- **TASK TO COMPLETE**
Reproduce the listing below, substituting "Where do I click to" for each occurrence of "Where should I click to" and keeping everything else unchanged.

- **DATA FOR PROCESSING**
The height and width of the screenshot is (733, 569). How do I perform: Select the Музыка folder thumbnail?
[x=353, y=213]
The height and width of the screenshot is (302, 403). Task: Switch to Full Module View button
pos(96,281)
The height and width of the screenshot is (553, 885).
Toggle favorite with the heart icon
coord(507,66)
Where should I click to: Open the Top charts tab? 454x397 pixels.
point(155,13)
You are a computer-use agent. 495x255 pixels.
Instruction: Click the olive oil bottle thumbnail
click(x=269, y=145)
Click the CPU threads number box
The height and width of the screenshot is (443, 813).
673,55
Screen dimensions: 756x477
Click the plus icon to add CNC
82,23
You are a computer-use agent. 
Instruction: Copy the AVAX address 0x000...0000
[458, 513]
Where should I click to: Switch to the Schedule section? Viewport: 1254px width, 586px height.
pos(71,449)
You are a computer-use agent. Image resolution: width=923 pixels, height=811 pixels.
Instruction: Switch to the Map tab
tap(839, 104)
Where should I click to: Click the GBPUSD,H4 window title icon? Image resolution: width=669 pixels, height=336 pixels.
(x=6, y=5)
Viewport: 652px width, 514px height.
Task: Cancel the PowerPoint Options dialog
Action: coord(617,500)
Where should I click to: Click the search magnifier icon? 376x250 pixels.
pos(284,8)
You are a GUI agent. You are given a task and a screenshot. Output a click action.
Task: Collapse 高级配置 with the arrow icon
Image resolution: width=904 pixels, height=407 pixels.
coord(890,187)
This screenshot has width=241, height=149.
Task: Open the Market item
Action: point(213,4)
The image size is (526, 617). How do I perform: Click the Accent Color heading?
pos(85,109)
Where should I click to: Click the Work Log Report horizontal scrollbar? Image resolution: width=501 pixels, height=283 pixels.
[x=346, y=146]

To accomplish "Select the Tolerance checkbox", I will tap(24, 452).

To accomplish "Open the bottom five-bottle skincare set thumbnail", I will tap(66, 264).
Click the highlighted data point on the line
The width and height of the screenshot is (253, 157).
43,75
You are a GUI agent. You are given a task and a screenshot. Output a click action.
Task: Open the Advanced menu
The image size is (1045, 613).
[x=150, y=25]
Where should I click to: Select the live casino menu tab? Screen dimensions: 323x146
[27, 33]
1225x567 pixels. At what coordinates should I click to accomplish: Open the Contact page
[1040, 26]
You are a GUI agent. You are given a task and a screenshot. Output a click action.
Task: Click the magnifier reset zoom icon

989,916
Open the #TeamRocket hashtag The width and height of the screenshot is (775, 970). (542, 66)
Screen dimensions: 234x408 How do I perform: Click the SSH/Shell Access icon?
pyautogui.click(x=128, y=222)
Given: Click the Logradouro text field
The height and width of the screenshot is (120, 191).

- **TASK ANSWER**
The height and width of the screenshot is (733, 569). How do I perform: Select the Музыка folder thumbnail?
[x=353, y=213]
The height and width of the screenshot is (302, 403). Task: Switch to Full Module View button
pos(96,281)
The height and width of the screenshot is (553, 885).
Toggle favorite with the heart icon
coord(507,66)
Where do I click to: Open the Top charts tab? 454x397 pixels.
point(155,13)
You are a computer-use agent. 495x255 pixels.
Instruction: Click the olive oil bottle thumbnail
click(x=269, y=145)
Click the CPU threads number box
The height and width of the screenshot is (443, 813).
673,55
Screen dimensions: 756x477
Click the plus icon to add CNC
82,23
You are a computer-use agent. 
Instruction: Copy the AVAX address 0x000...0000
[458, 513]
Where do I click to: Switch to the Schedule section? Viewport: 1254px width, 586px height.
pos(71,449)
You are a computer-use agent. Image resolution: width=923 pixels, height=811 pixels.
Instruction: Switch to the Map tab
tap(839, 104)
Where do I click to: Click the GBPUSD,H4 window title icon? Image resolution: width=669 pixels, height=336 pixels.
(x=6, y=5)
Viewport: 652px width, 514px height.
Task: Cancel the PowerPoint Options dialog
Action: coord(617,500)
Where do I click to: Click the search magnifier icon? 376x250 pixels.
pos(284,8)
You are a GUI agent. You are given a task and a screenshot. Output a click action.
Task: Collapse 高级配置 with the arrow icon
Image resolution: width=904 pixels, height=407 pixels.
coord(890,187)
This screenshot has width=241, height=149.
Task: Open the Market item
Action: point(213,4)
The image size is (526, 617). How do I perform: Click the Accent Color heading?
pos(85,109)
Where do I click to: Click the Work Log Report horizontal scrollbar? Image resolution: width=501 pixels, height=283 pixels.
[x=346, y=146]

To accomplish "Select the Tolerance checkbox", I will tap(24, 452).

To accomplish "Open the bottom five-bottle skincare set thumbnail", I will tap(66, 264).
Click the highlighted data point on the line
The width and height of the screenshot is (253, 157).
43,75
You are a GUI agent. You are given a task and a screenshot. Output a click action.
Task: Open the Advanced menu
The image size is (1045, 613).
[x=150, y=25]
Where do I click to: Select the live casino menu tab? Screen dimensions: 323x146
[27, 33]
1225x567 pixels. At what coordinates should I click to accomplish: Open the Contact page
[1040, 26]
You are a GUI agent. You are given a task and a screenshot. Output a click action.
Task: Click the magnifier reset zoom icon

989,916
Open the #TeamRocket hashtag The width and height of the screenshot is (775, 970). (542, 66)
Screen dimensions: 234x408 How do I perform: Click the SSH/Shell Access icon?
pyautogui.click(x=128, y=222)
Given: Click the Logradouro text field
The height and width of the screenshot is (120, 191).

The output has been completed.